Bonfires at Meenan Square (top) and Galliagh yesterday morning
Derry people attending bonfires across the city this weekend have been advised to act ‘responsibly’ by social distancing amid the coronavirus pandemic.
Bonfires are traditionally set alight on August 15 in some nationalist areas to mark the Feast of the Assumption.
However, they continue to be a contentious issue with some people backing them and others outwardly opposed with the view that they should be replaced with family-friendly events.
That approach has been successful to some extent with different areas of the city now offering alternative celebrations – of particular note is the annual Gasyard Féile which takes place during the same week.
Many events were held online this year in order to adhere to coronavirus regulations around large gatherings but smaller events proceeded as planned.
This year hundreds of pallets have been gathered in the Bogside, Galliagh and Creggan.
Due to its central location and close proximity to housing the Meenan Square bonfire has attracted more attention over recent years.
Controversial material including the names of murdered police officers have also appeared on the pyre which a few thousand people normally attend.
Chair of the council’s bonfire working group, Independent Councillor Paul Gallagher said that through dialogue youths in Creggan agreed to remove 100 tyres from their bonfire.
The burning of tyres is illegal as they contain highly toxic fumes.
In Galliagh, tensions have been mounting due to the prolonged gathering of materials and associated anti-social behaviour.

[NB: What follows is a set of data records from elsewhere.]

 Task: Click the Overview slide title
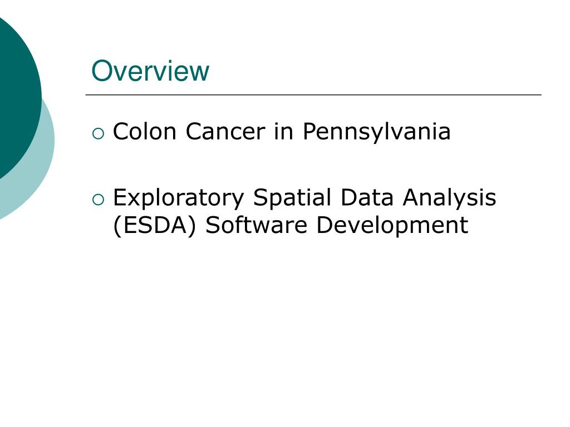point(150,71)
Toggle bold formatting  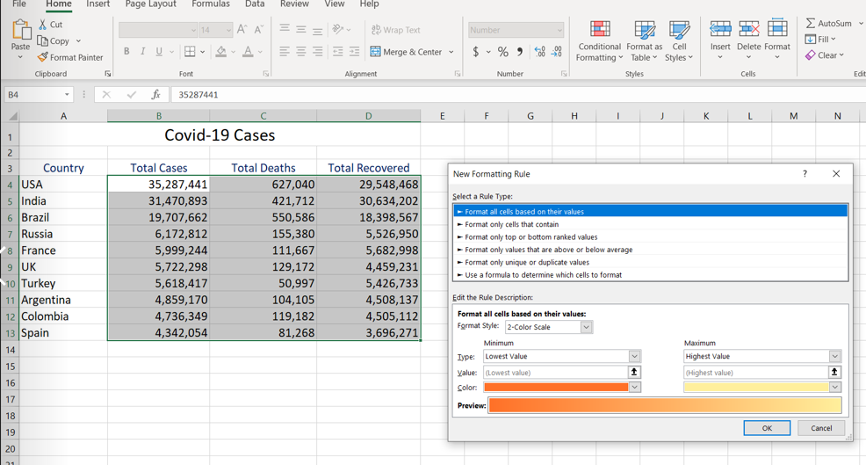126,52
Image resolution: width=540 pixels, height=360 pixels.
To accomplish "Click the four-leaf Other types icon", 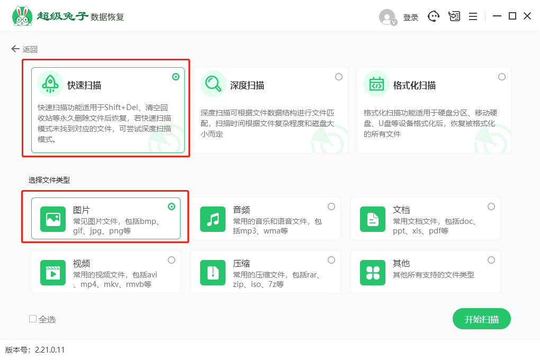I will [x=373, y=273].
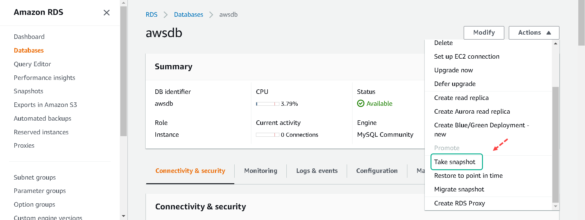Switch to the Monitoring tab
The width and height of the screenshot is (585, 220).
pyautogui.click(x=261, y=171)
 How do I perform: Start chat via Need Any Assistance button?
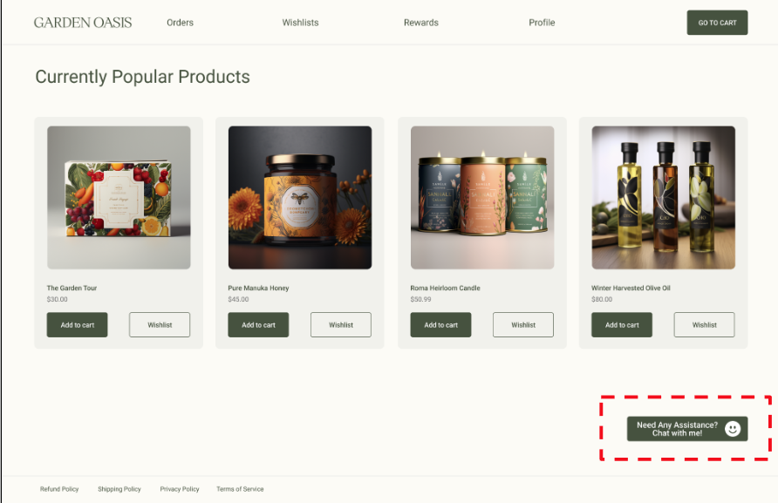click(x=677, y=429)
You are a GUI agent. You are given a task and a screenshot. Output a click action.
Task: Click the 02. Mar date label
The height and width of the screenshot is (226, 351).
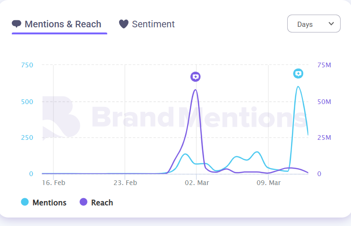197,183
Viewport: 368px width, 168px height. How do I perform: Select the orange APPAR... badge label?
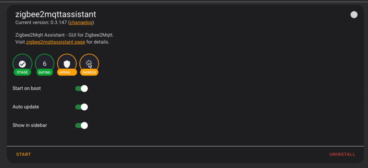(x=67, y=72)
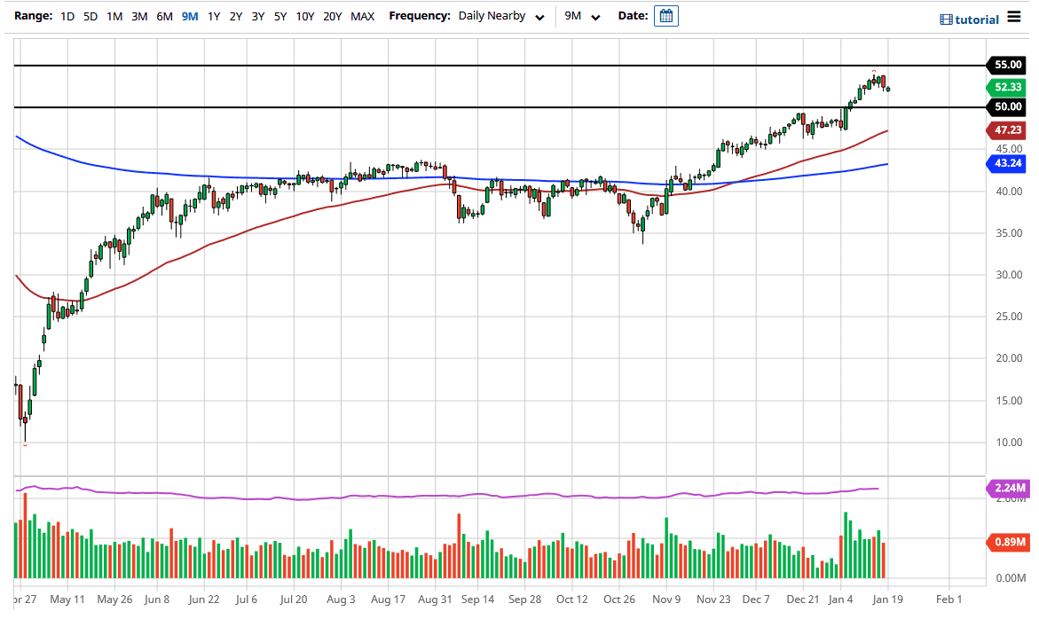Open the chevron next to Daily Nearby
Image resolution: width=1039 pixels, height=619 pixels.
[540, 17]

The pandemic presents additional issues this year as regulations state that up to 30 people can meet outdoors but social distancing must be maintained.
Health Minister Robin Swann yesterday warned that NI faces ‘one of the most dangerous points’ in the crisis as the daily average of new cases has risen to 27.

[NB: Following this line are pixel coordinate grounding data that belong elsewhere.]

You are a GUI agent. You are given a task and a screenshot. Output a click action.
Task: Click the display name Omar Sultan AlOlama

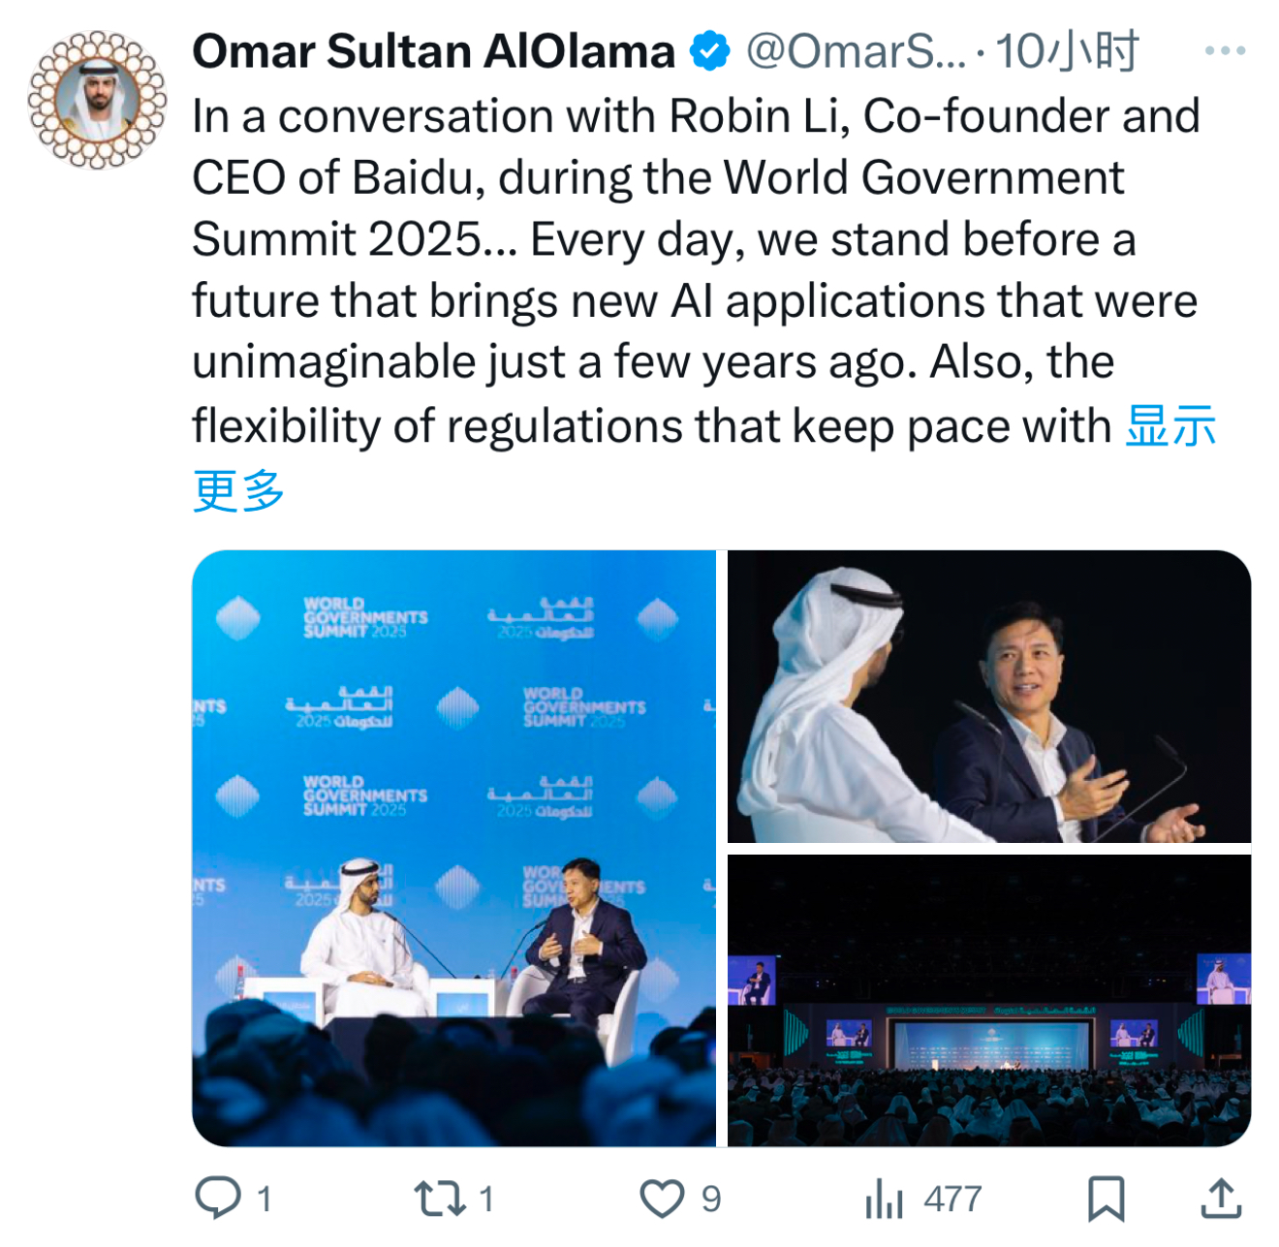tap(433, 51)

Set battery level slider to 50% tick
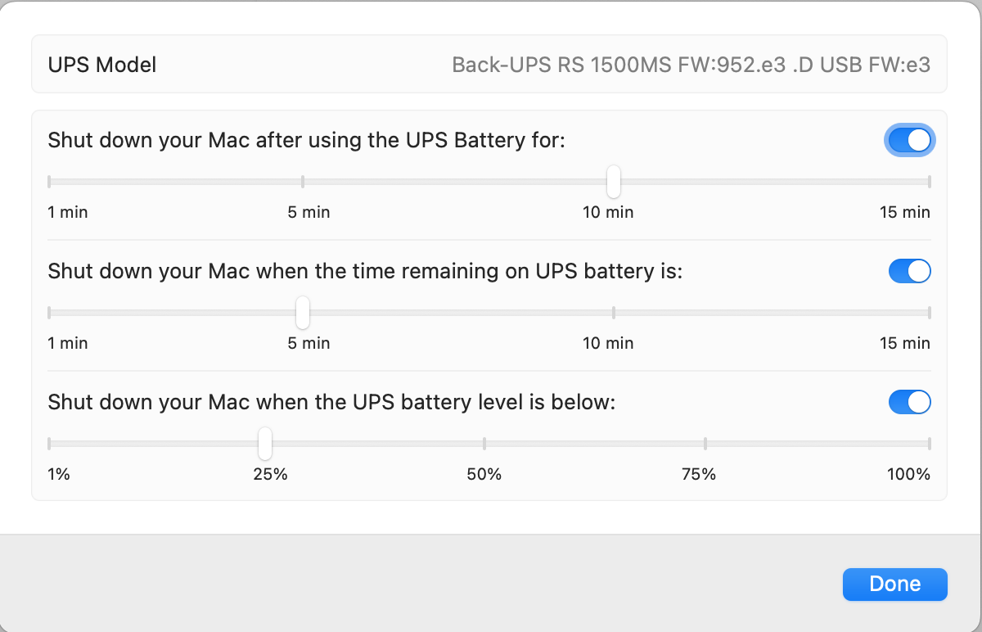484,444
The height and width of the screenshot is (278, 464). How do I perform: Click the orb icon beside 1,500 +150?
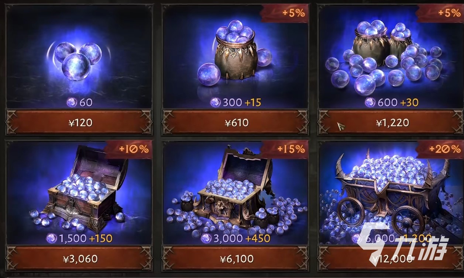[51, 238]
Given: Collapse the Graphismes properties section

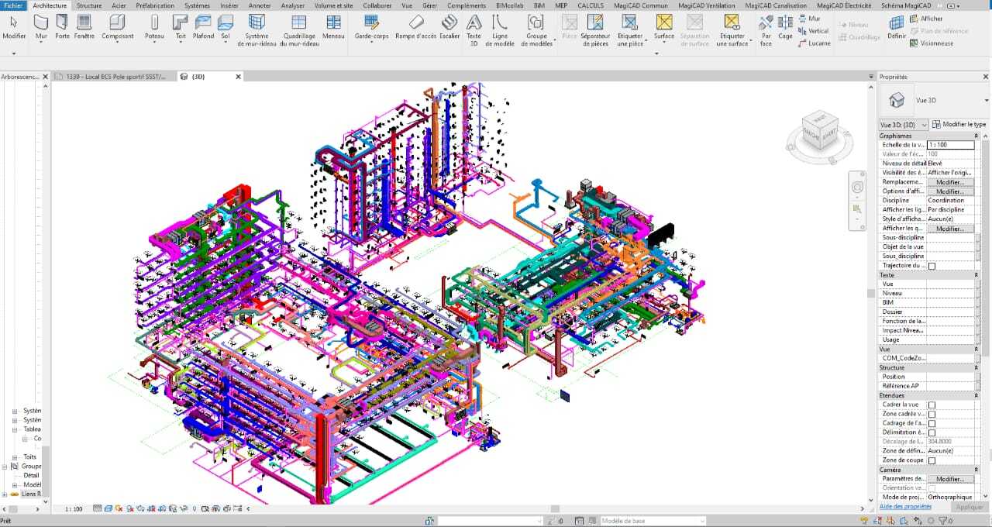Looking at the screenshot, I should [976, 136].
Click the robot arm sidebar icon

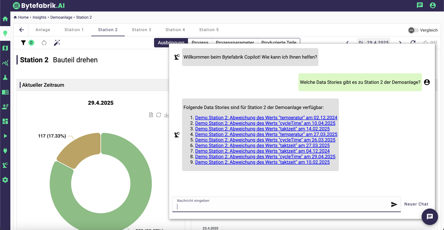(5, 165)
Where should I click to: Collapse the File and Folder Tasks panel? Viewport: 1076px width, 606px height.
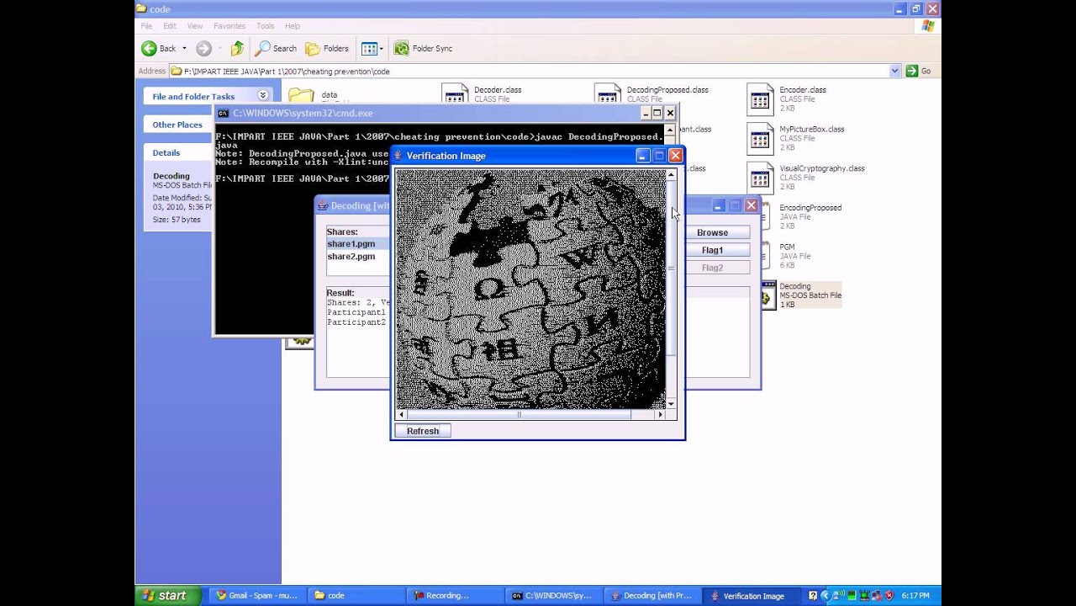pos(263,96)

On the need to adhere to public health advice on Saturday, Cllr Gallagher said: “If people turn up and don’t social distance there is no controlling that from a community and voluntary perspective.
“But it is about people being responsible for themselves and others.”
Bonfires were lit in unionist areas including the Fountain, Irish Street and Nelson Drive on August 7.
Online videos showed a sizeable crowd gathered at the Nelson Drive bonfire – the Irish flag was placed at the top of it and sectarian language was used.
It is tradition ahead of the Apprentice Boys of Derry parade the following day, which this year was a low-key event due to coronavirus restrictions.
In unionist areas bonfires are broadly welcomed by the local community.
Cllr Gallagher said feedback after unionist events confirmed there were no reported incidents.
Community worker, Conal McFeely of Ráth Mór in Creggan, recognised ‘major concerns’ about unregulated bonfires in the city, and said that many people would rather they did not take place at all.
But through engagement with young people in Creggan, he says it is their belief that bonfires are an age-old tradition which they want to carry on.
“Our engagement with young bonfire builders has been for the most part very positive.
“They have agreed to remove tyres, and other toxic materials from the sites, and to take part in this year’s clean-up.
“They don’t cut down trees – and they point out it that it is adults who have been dumping tyres and other materials at the sites – and that it is the young people themselves who have raising environmental concerns.
“There is an onus on us to encourage young people not to festoon their bonfires with offensive hate messaging and to resist the temptation to reflect the sectarian nature of some sections of our society.”
He added: “We cannot ignore the fact that youth centres, schools, athletics fields have all been closed throughout the spring and summer, and that throughout this period, the young people have complied admirably with all the lockdown strictures.
“And we as a society must realise that, given all the instability caused by Covid, these young people have major concerns about their own futures and wellbeing at this worrying period.
“Going forward our council needs to lead a proactive process of engaging young people instead of what is seen as a process of marginalisation.
“The bonfire issue is not unique to Derry or Belfast; it is a phenomenon which exists all over this island and beyond.
“And we fully recognise that there are accompanying issues with anti-social behaviour which must be address.”